▶ [WHAT THIS TASK INVOLVES] All entries should be printed precisely as written.

▶ [RECORDS PROVIDED]
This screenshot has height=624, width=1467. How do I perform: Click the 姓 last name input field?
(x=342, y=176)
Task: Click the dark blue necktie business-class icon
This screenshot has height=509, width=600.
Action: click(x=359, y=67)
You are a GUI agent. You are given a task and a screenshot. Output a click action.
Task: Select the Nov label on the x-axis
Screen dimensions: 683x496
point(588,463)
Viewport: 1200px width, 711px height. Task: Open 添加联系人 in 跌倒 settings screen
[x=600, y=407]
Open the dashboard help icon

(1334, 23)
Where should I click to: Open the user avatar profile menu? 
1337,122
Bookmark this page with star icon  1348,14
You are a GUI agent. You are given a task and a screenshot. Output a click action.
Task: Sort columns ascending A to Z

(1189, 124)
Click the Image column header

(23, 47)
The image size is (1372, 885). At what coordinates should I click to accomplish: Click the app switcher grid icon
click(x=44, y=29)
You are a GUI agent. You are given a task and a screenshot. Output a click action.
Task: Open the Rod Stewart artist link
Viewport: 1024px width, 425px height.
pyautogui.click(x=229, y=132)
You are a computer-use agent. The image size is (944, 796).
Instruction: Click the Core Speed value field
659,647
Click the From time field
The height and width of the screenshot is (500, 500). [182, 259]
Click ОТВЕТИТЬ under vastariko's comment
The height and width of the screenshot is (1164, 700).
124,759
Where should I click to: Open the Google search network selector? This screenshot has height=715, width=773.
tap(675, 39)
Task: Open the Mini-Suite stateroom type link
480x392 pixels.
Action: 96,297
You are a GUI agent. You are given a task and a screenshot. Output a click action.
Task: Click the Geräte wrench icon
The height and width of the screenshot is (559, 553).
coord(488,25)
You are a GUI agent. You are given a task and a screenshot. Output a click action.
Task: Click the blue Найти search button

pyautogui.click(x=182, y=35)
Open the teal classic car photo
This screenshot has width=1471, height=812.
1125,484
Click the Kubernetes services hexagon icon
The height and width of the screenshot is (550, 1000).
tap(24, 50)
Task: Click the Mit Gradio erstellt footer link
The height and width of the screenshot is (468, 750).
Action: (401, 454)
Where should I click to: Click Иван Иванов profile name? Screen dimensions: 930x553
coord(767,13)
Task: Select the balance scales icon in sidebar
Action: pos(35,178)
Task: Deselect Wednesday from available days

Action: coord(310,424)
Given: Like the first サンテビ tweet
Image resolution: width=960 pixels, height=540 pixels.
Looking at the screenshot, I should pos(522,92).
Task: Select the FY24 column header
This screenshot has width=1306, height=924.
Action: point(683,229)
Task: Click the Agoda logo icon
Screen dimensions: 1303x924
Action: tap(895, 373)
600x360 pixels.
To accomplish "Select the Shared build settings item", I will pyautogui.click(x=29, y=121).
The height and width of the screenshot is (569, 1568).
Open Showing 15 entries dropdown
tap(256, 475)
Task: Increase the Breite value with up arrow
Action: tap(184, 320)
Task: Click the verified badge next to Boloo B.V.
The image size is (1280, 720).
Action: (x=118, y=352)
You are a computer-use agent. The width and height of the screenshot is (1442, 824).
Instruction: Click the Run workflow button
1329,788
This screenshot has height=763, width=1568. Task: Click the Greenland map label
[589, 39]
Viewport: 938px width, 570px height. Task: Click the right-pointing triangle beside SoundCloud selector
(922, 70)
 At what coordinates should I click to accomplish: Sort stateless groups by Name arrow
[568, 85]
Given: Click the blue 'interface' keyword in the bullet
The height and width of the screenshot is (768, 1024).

▶ [TASK RESPONSE]
This screenshot has height=624, width=1467. How do I perform: Click the 姓 last name input field?
(x=342, y=176)
Task: Click the dark blue necktie business-class icon
This screenshot has height=509, width=600.
Action: click(x=359, y=67)
You are a GUI agent. You are given a task and a screenshot. Output a click action.
Task: Select the Nov label on the x-axis
Screen dimensions: 683x496
point(588,463)
Viewport: 1200px width, 711px height. Task: Open 添加联系人 in 跌倒 settings screen
[x=600, y=407]
Open the dashboard help icon

(1334, 23)
Where should I click to: Open the user avatar profile menu? 
1337,122
Bookmark this page with star icon  1348,14
You are a GUI agent. You are given a task and a screenshot. Output a click action.
Task: Sort columns ascending A to Z

(1189, 124)
Click the Image column header

(23, 47)
The image size is (1372, 885). At what coordinates should I click to accomplish: Click the app switcher grid icon
click(x=44, y=29)
You are a GUI agent. You are given a task and a screenshot. Output a click action.
Task: Open the Rod Stewart artist link
Viewport: 1024px width, 425px height.
pyautogui.click(x=229, y=132)
You are a computer-use agent. The image size is (944, 796).
Instruction: Click the Core Speed value field
659,647
Click the From time field
The height and width of the screenshot is (500, 500). [182, 259]
Click ОТВЕТИТЬ under vastariko's comment
The height and width of the screenshot is (1164, 700).
124,759
Where should I click to: Open the Google search network selector? This screenshot has height=715, width=773.
tap(675, 39)
Task: Open the Mini-Suite stateroom type link
480x392 pixels.
Action: 96,297
You are a GUI agent. You are given a task and a screenshot. Output a click action.
Task: Click the Geräte wrench icon
The height and width of the screenshot is (559, 553).
coord(488,25)
You are a GUI agent. You are given a task and a screenshot. Output a click action.
Task: Click the blue Найти search button

pyautogui.click(x=182, y=35)
Open the teal classic car photo
This screenshot has width=1471, height=812.
1125,484
Click the Kubernetes services hexagon icon
The height and width of the screenshot is (550, 1000).
tap(24, 50)
Task: Click the Mit Gradio erstellt footer link
The height and width of the screenshot is (468, 750).
Action: (401, 454)
Where should I click to: Click Иван Иванов profile name? Screen dimensions: 930x553
coord(767,13)
Task: Select the balance scales icon in sidebar
Action: pos(35,178)
Task: Deselect Wednesday from available days

Action: coord(310,424)
Given: Like the first サンテビ tweet
Image resolution: width=960 pixels, height=540 pixels.
Looking at the screenshot, I should pos(522,92).
Task: Select the FY24 column header
This screenshot has width=1306, height=924.
Action: point(683,229)
Task: Click the Agoda logo icon
Screen dimensions: 1303x924
Action: tap(895, 373)
600x360 pixels.
To accomplish "Select the Shared build settings item", I will pyautogui.click(x=29, y=121).
The height and width of the screenshot is (569, 1568).
Open Showing 15 entries dropdown
tap(256, 475)
Task: Increase the Breite value with up arrow
Action: tap(184, 320)
Task: Click the verified badge next to Boloo B.V.
The image size is (1280, 720).
Action: (x=118, y=352)
You are a computer-use agent. The width and height of the screenshot is (1442, 824).
Instruction: Click the Run workflow button
1329,788
This screenshot has height=763, width=1568. Task: Click the Greenland map label
[589, 39]
Viewport: 938px width, 570px height. Task: Click the right-pointing triangle beside SoundCloud selector
(922, 70)
 At what coordinates should I click to accomplish: Sort stateless groups by Name arrow
[568, 85]
Given: Click the blue 'interface' keyword in the bullet
The height and width of the screenshot is (768, 1024).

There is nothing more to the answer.